69 Best Movies & Shows Released in The 2010s On Netflix Portugal (Page 5)

Nadia is a game developer and proud aging hipster living in New York. Her story starts at her thirty-sixth birthday party looking at herself in the bathroom mirror. On her way out, she finds a friend who hands her a joint laced with cocaine, “that’s how the Israelis do it” her friend says.Nadia hooks up with a guy and they stop at a bodega on the way back to her place. So far everything seems normal (in a New York-hipster kind of way). But on her way out of the bodega, she is hit by a car and dies. The story restarts, at the same birthday party, staring at herself in the mirror.Russian Doll can be summarized in what Nadia screams later that night: “the universe is trying to f*ck with me, and I refuse to engage”. Her strong personality and the events that happen to her allow the show to explore themes of vulnerability, trauma, and even life and death. Russian Doll repeats almost every episode, but its originality and plot twists make it more refreshing with every repeat.This rhythm takes some quick getting used to, but the moment you do you will not be able to look away. Natasha Lyonne from Orange is the New Black is masterful at playing Nadia. She co-created the show with Amy Poehler and Sleeping With Other People director, Leslye Headland. She packs a lot of the originality and character that possibly makes Russian Doll the most fun and original show you will watch in 2019.

Director Bong Joon-ho (Snowpiercer) does something quite amazing with the $50 million budget Netflix gave him: he makes a simplistic movie. But man, is it good. Okja tells the story of a “super pig” experiment that sends genetically modified pigs to top farmers around the world. In Korea, a farmer’s granddaughter forms a special relationship with one of these super pigs (Okja). When the company who originally ran the experiment want their pig back (performances by Jake Gyllenhaal and Tilda Swinton) – the two find an ally in an animal advocacy group led by Jay (Paul Dano). This is a straightforward movie, but nevertheless it is entertaining and full of thought-provoking themes and performances from an excellent cast.

This movie is like thriller-candy. It is full of twists, it is very atmospheric, and in nicely predictable fashion it will deliver that excitement rush we (most of us) love. Accused of murder, a wealthy entrepreneur hires the best witness preparation expert he can find. They have three hours before the trial to come up with the most solid, plausible defence. But ?, a new witness surfaces. Don’t expect anything overly original, but expect to be entertained.

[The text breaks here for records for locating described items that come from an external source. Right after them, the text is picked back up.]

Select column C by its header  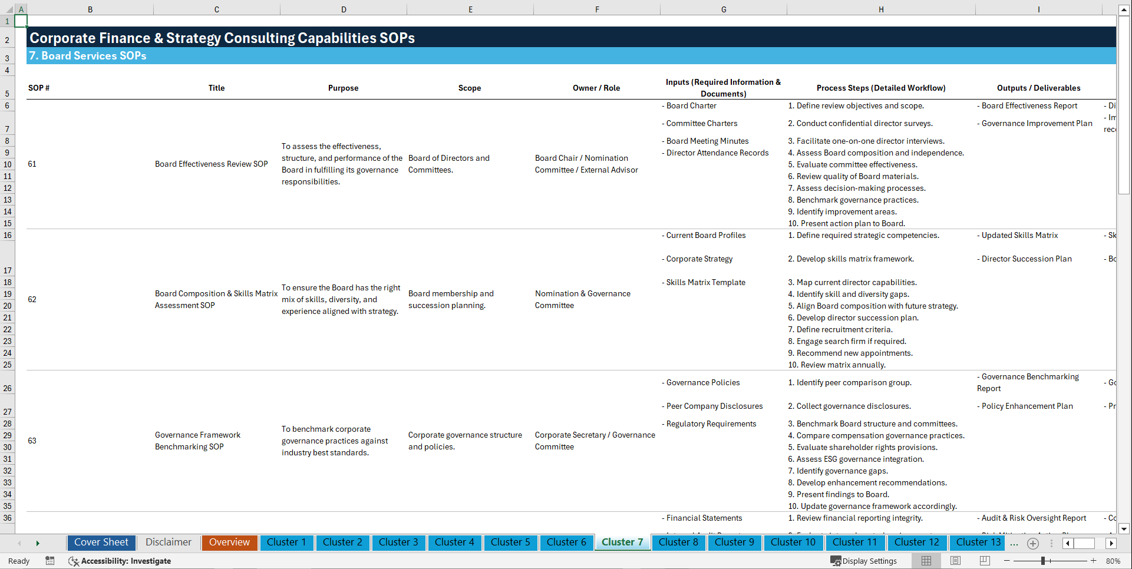coord(216,9)
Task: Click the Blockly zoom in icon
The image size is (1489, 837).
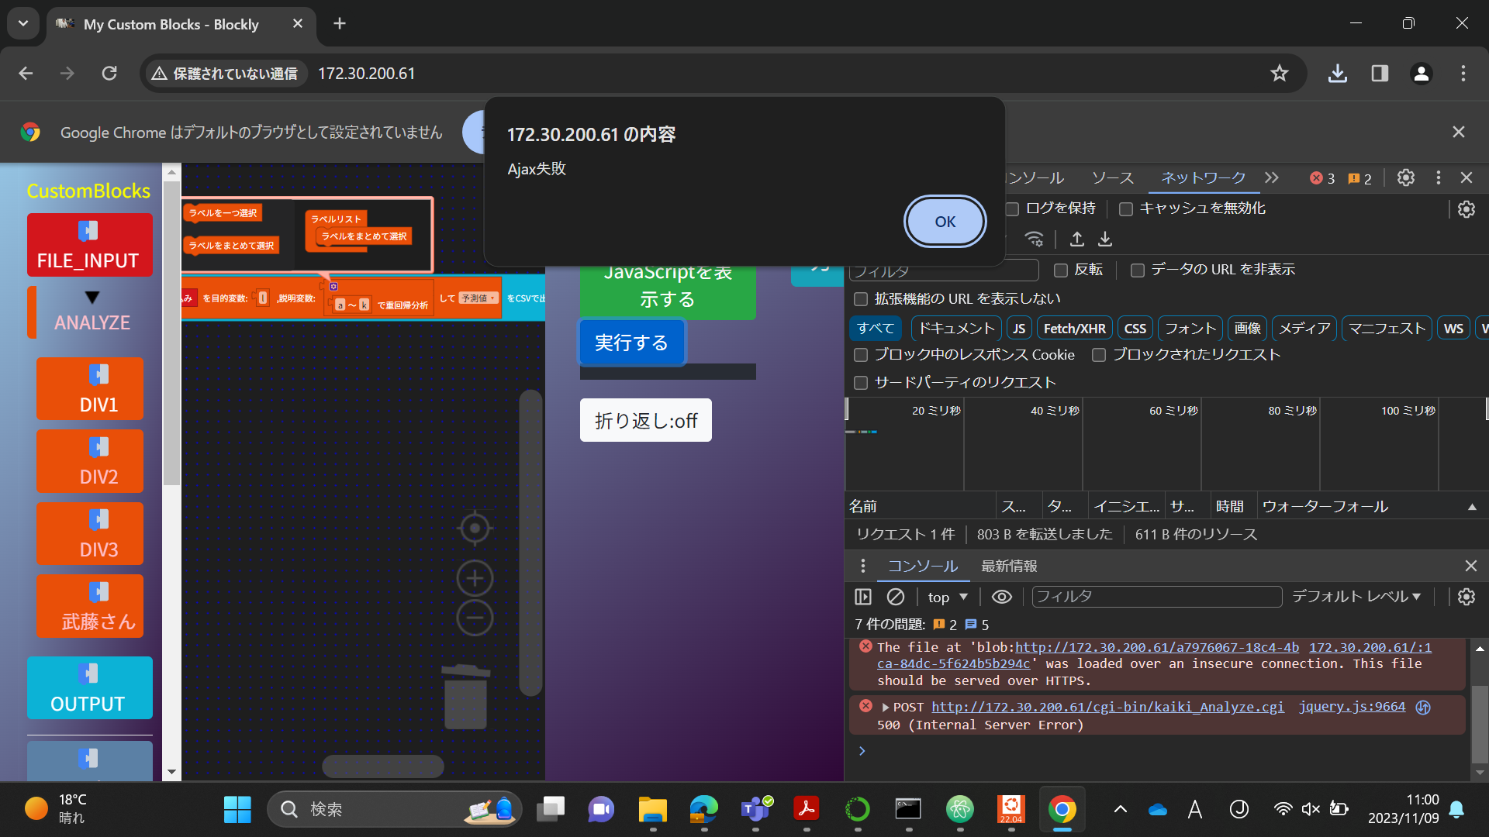Action: click(x=475, y=578)
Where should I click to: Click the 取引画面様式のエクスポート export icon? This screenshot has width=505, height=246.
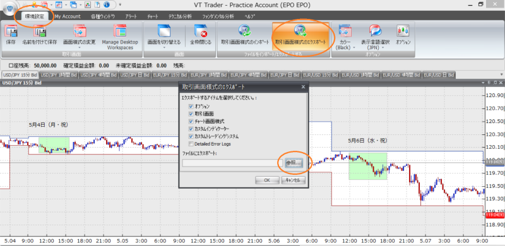(300, 32)
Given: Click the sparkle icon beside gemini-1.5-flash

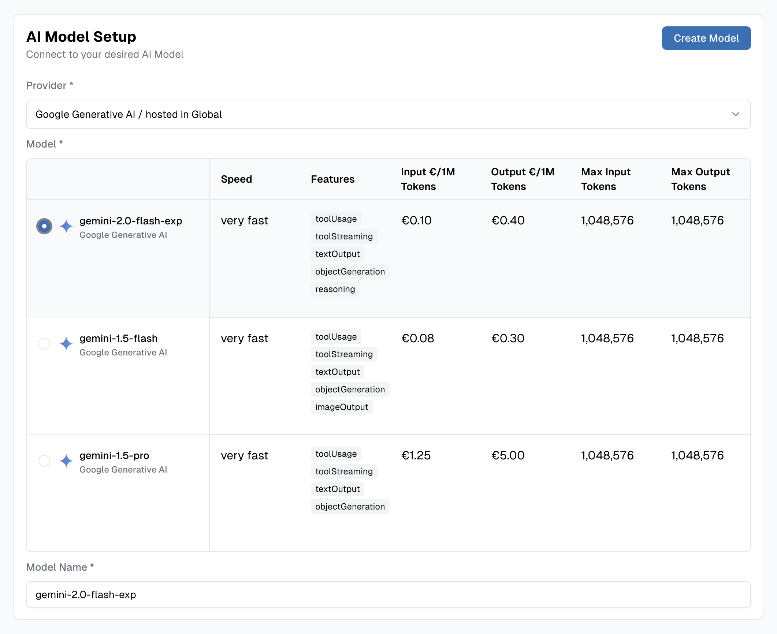Looking at the screenshot, I should [x=66, y=344].
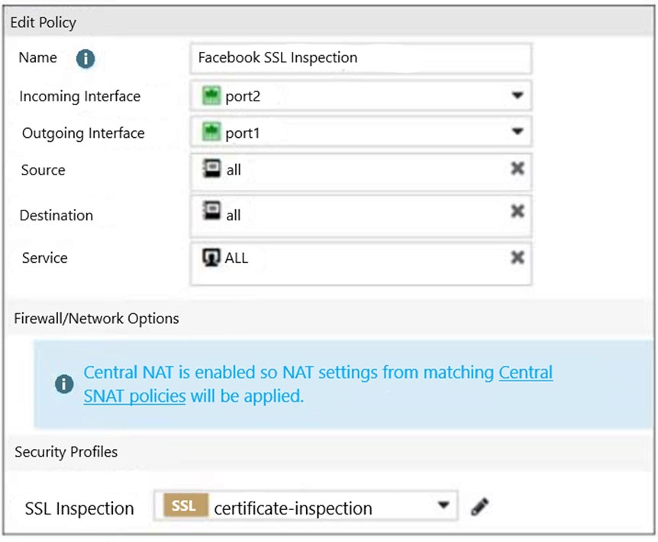
Task: Click the Central NAT info icon
Action: tap(64, 383)
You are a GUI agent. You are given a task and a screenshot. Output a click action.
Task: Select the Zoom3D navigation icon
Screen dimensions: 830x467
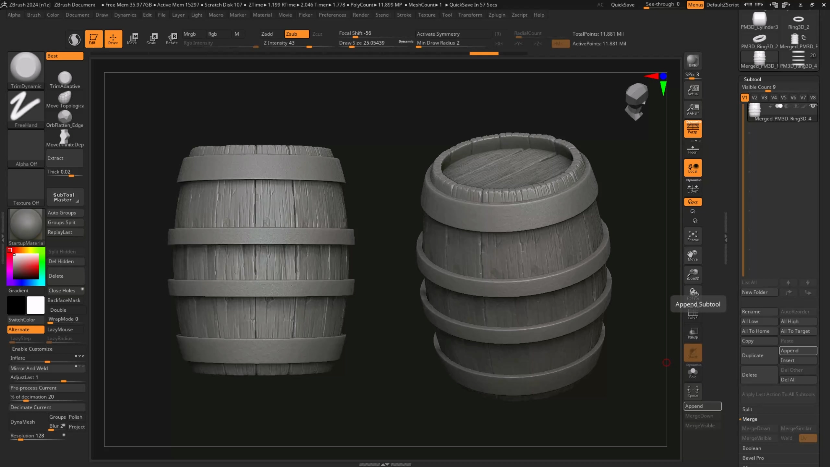point(693,274)
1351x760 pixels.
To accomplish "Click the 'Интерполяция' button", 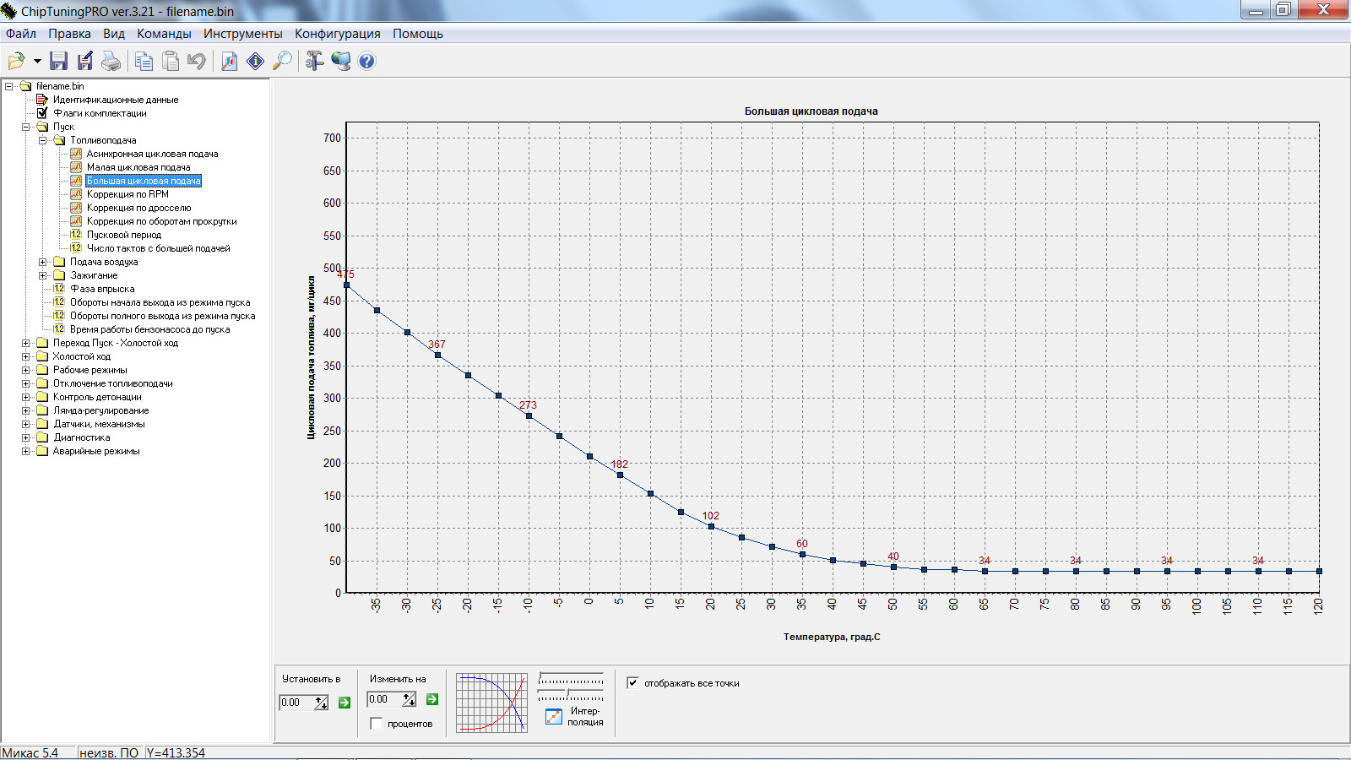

“As fragile as she was strong, as vulnerable as she was dynamic, she was African royalty. How does royalty stomp around in the mud and still walk with grace?”. What Happened, Miss Simone? will surprise you no matter how much you thought you knew about the soul singer - not only in its exploration of Nina Simone’s personal life and complexities, but by being both a personal and political documentary. As you discover an original singer with talents that reach all the way to performance art, you will also learn about a Civil Rights activist’s journey and an unstable woman’s struggle. The documentary is not about answering the question of what happened, Miss Simone? – it’s an exploration of why that question is so important.

«When comedians get a bit older they do a movie with “emotions” in it. Here’s mine.» Flight of the Conchords’ Jemaine Clement on Twitter. People Places Things is exactly that, a funny yet heartfelt comedy. Will Henry, A New York City graphic novelist walks in on his girlfriend cheating on him at their kids’ birthday party. A year later, Will is struggling to define his new life as a single parent while still getting over his breakup. Smart, honest, and led by Jemaine Clement, this film will strike you in its simplicity but will hold you with its charm.

Horror movies have always been creepier to me when they play on our fear of the “unknown” rather than gore. Under The Shadow does exactly that. The story is based around the relationship of a woman, Shideh, and her daughter, Dorsa, under the backdrop of the Iran-Iraq war. As widespread bombings shake the ground beneath their feet, the two grapple with a more insidious evil that is faceless and traceless, coming and going only with the wind. The movie’s dread-effect plays strongly on feelings of isolation and helplessness. The scares are slow and it’s obvious the director takes great care in making every single second count and in raising the unpredictableness of the action. Like the bombs, the audience never knows when or how the next apparition will materialize. The former is always on the edge of fear, wondering what is no doubt there, but is yet to be shown on the frame. In terms of significance, Under The Shadow features too many symbolisms to count and will most likely resonate with each person differently. But one thing remains relatively unarguable: this is a wonderful movie.